# [SOURCE EXTRACT]
★ ★ ★ ★

Is this Chancellor unique in the way he announces things? Because as you said in the pre-Budget report there was very little mention of education and yet money has been announced for education previously - you'd expect that to have come up in a big announcement like yesterday.


Dharshini David:

That's right - you'd expect some kind of reminder with him saying - I'm giving you all this extra money by the way, just remember that for the next two years.

But something the Chancellor is sometimes criticised for is for announcing measures over and over again until we don't know what is new and what isn't. So I think he was scared that if he came out and said - well actually I am going to spend extra money on education - people would say - so that's on top of what you've already said - which he can't really afford to do right now.

But if you want to know what's going to happen to spending on education, keep your eyes out next July for the spending review. That's when he announces his next three-year spending plan. That's when the extra money should come through for schools, hopefully.


Newshost:

Khalid, United Kingdom: What is the Chancellor trying to achieve in the long-term?


Dharshini David:

A very political point that. I think if you asked Mr Brown - as we know from listening to some of his speeches in the past - his favourite words are things like prudence and stability. So he wants to keep the economy on a steady path and that means not giving too much money away in one go or taking too much out of the economy because that tends to destabilise things a bit.

His other plan, as we've been hearing about, is a fairly political one - it is improving the quality of public services. If you look at what has been going on in health and education in particular, spending there has fallen behind in recent years. So their plan, apparently, is to build that up again and over the next couple of years, spending is going to grow in those key areas by over 5% per year - now that's a very fast rate. To put that figure in perspective, in the past 20 years or so, it has only grown at about 3% per year. So their plan is to invest in the public services. But at the same time we can't have everything. So I don't think tax cuts are there in the years to come.


Newshost:

Agust Flygenring, Iceland asks: Do you think it's true that Britain will not suffer as much during this recession because of a more flexible labour market?

The Chancellor said yesterday, he was very optimistic about how Britain was going to weather the downturn. Is it because of the flexible labour market?


Dharshini David:

I think among other things, yes, that will help. The fact that it is easier to hire and fire people here. It is easier for us to create part-time jobs and hire temporary workers to tide us over good times and let people go temporarily and cut down their hours to tide us over bad times means that we have got a more stable economy in that sense - we're not going to be on that roller-coaster, hopefully, that some of our competitors are on.

Having said that, there is more to the picture. Some people might say that the Chancellor is being a bit too optimistic about growth next year. I think possibly he is. But if you look at what's going on around the other major economies - unlike the US, unlike Germany - we may well escape recession. But it is more about the fact that we have got the Bank of England here who've cut interest rates seven times - as Gordon Brown was saying yesterday - now that's helped and consumers are still spending. So hopefully if we carry on spending - which is our duty for the economy right now - that's should keep us hopefully out of the red next year.

★ ★ ★ ★

# [REQUIRED TASK A]
Apart from Britain and the United Kingdom, which countries does the Budget discussion name?
# [REQUIRED TASK B]
Does the Budget discussion agree with each of these statements? (i) The spending review is expected next July. (ii) Over the past 20 years or so, spending on the public services has grown at about 5% per year. (iii) The Bank of England has cut interest rates seven times.
# [REQUIRED TASK C]
Rewrite the Budget discussion starting with "But something the" and going on through "for schools, hopefully.", with "spending review" changed to "budget review".

# [RECORD SET]

★ ★ ★ ★

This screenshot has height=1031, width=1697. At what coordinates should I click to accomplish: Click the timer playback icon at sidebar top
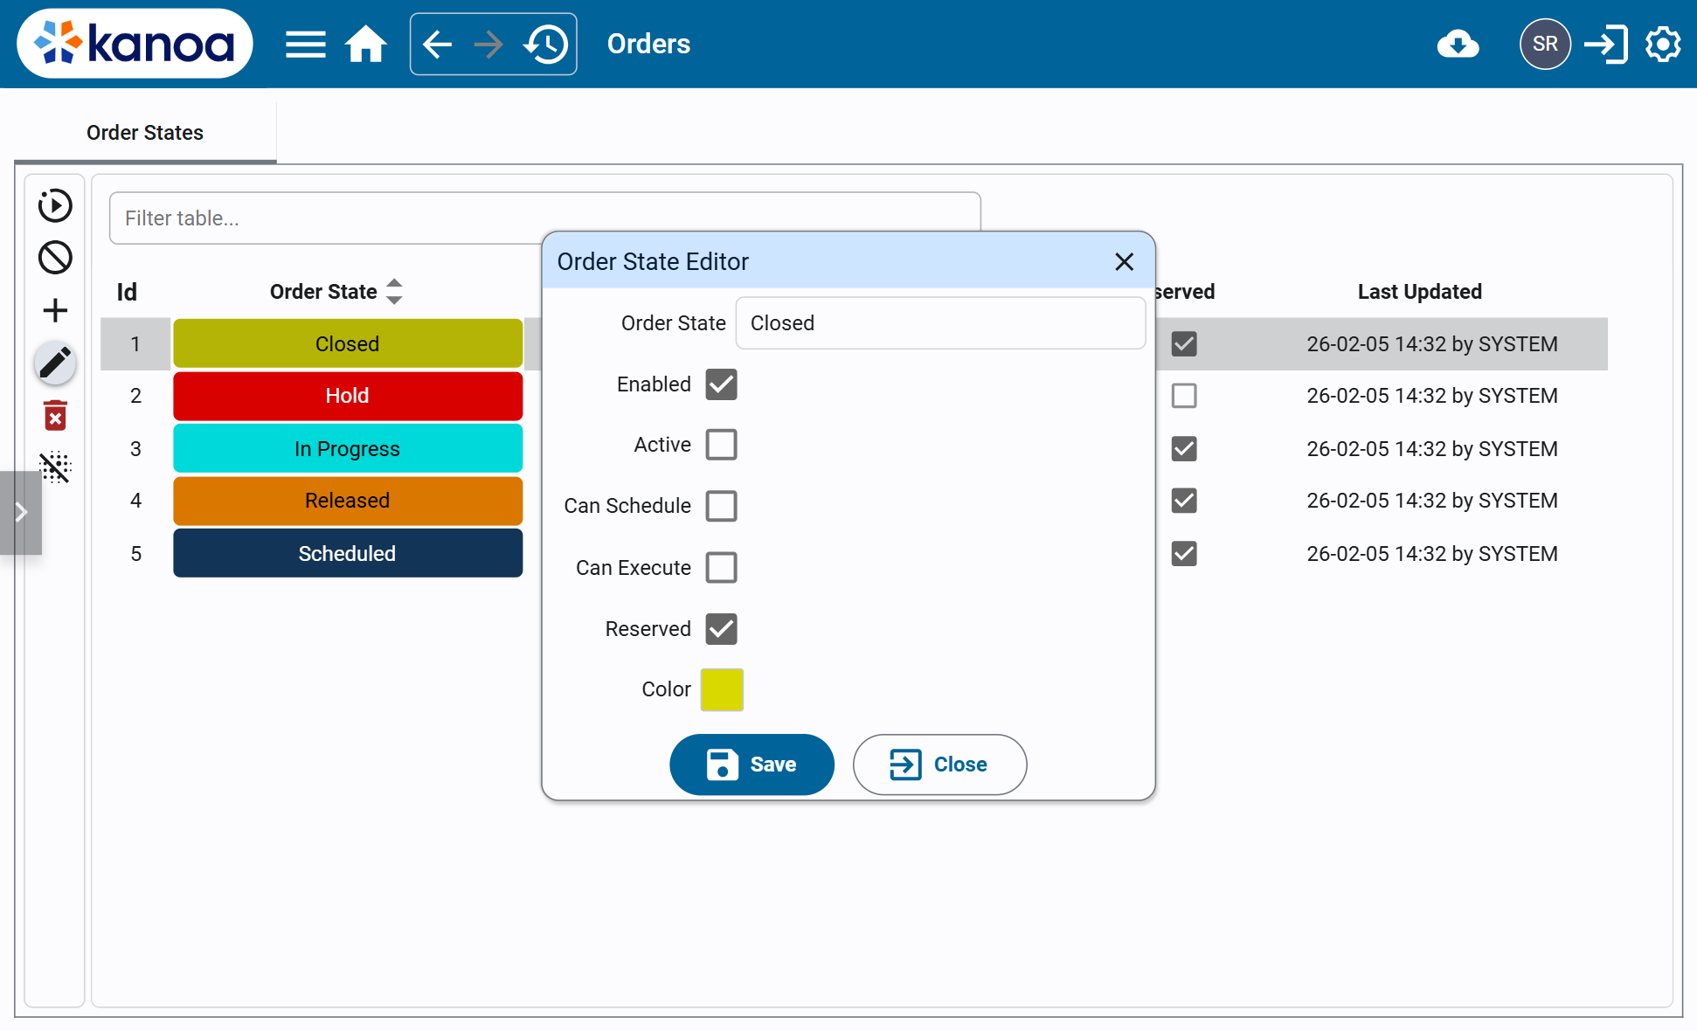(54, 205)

★ ★ ★ ★

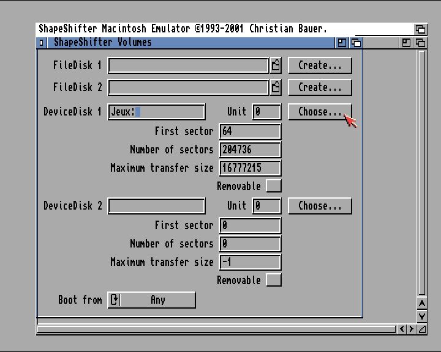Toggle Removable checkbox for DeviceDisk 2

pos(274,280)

★ ★ ★ ★

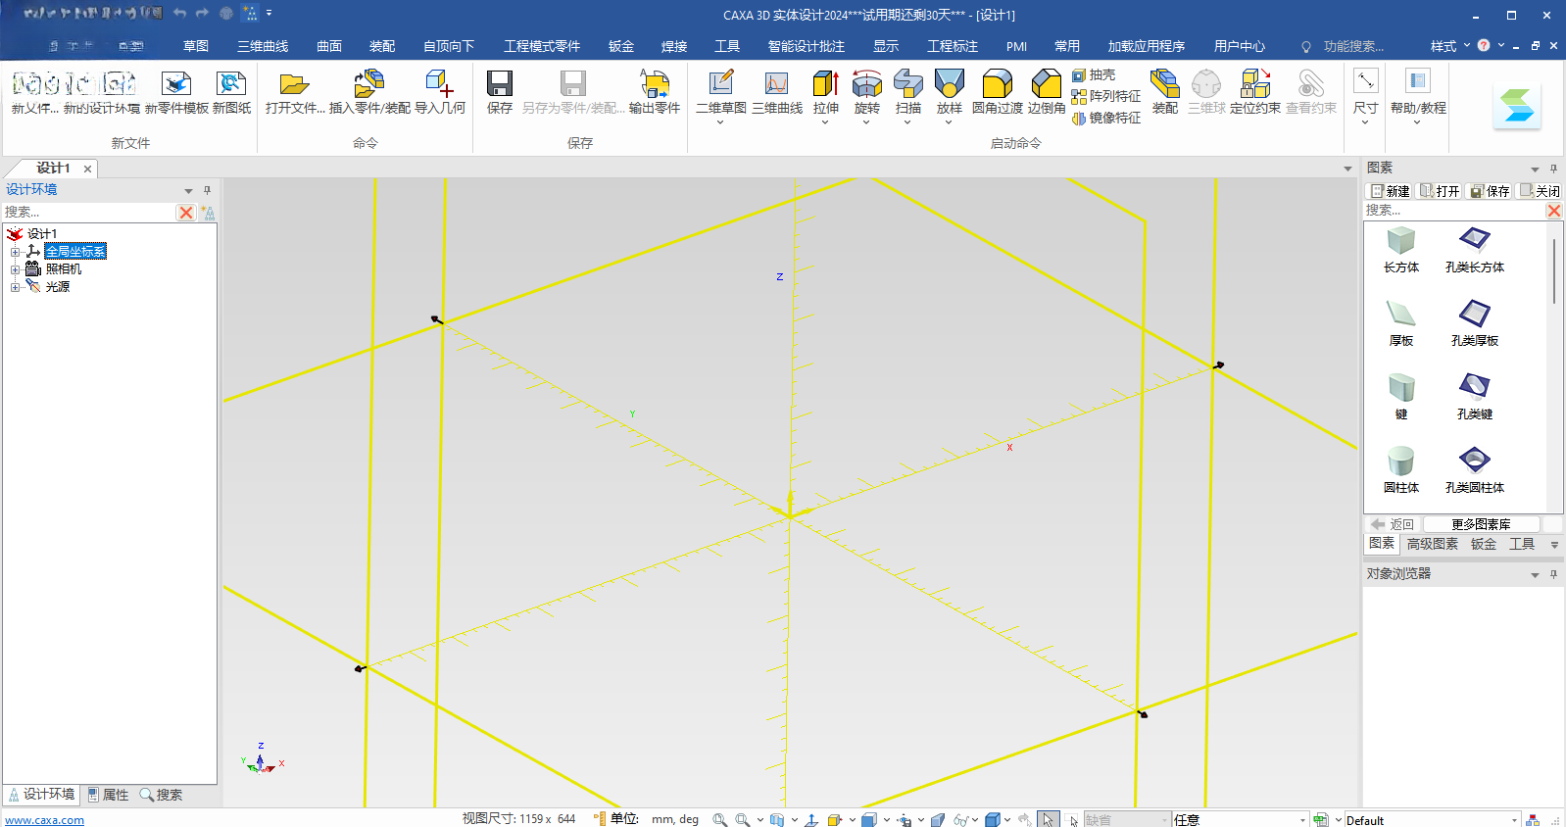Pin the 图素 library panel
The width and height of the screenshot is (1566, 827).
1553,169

★ ★ ★ ★

# [FULL RESPONSE A]
Iceland, the US and Germany.

# [FULL RESPONSE B]
(i) Yes: "keep your eyes out next July for the spending review."
(ii) No: "in the past 20 years or so, it has only grown at about 3% per year."
(iii) Yes: "the Bank of England here who've cut interest rates seven times"

# [FULL RESPONSE C]
But something the Chancellor is sometimes criticised for is for announcing measures over and over again until we don't know what is new and what isn't. So I think he was scared that if he came out and said - well actually I am going to spend extra money on education - people would say - so that's on top of what you've already said - which he can't really afford to do right now.

But if you want to know what's going to happen to spending on education, keep your eyes out next July for the budget review. That's when he announces his next three-year spending plan. That's when the extra money should come through for schools, hopefully.